This project implements a language model for word sequences with n-grams using Laplace or Knesey-Ney smoothing.
These instructions will get you a copy of the project up and running on your local machine for development and testing purposes.
- Create a directory in the Assignment/ and add all the data files
- Install the requirements.txt
- run the app.py (for modeling cross validation and testing) or predictive_keyboard.py for the predictive keyboard functionality.
In order to run the code in your local environment, please make sure your have python 3. and above and to have installed the needed python libraries. To install the libraries please run on your console:
pip install -r requirements.txt file
In order to train the language model you will need to run the following command:
python Assignment1/app.py
In order to run the predictive keyboard you will need to give the following command:
python Assignment1/predictive_keyboard.py
The project consists of the following main classes:
This class is responsible for all the handling and fetching of the dataset(s). It loads the data, splits them into sub parts according to user needs and performs folding for the cross validation process.
This class is responsible for the text pre-processing of the data. It consists methods for sentences splitting, tokenization and n-gram creation.

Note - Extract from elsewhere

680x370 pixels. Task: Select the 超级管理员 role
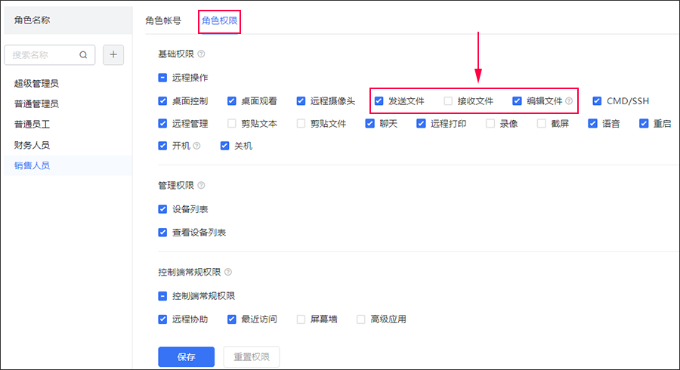tap(36, 83)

This class is responsible for fitting the language model into the given data. It calculates the probabilities of the language model, performs smoothing (available implementations: Laplace or Kneser-Ney smoothing algorithms), runs linear interpolation on n-gram probabilities and predicts the next word for a given sequence.
This class is responsible for the evaluation of a given model. It calculates the cross-entropy and perplexity of the model.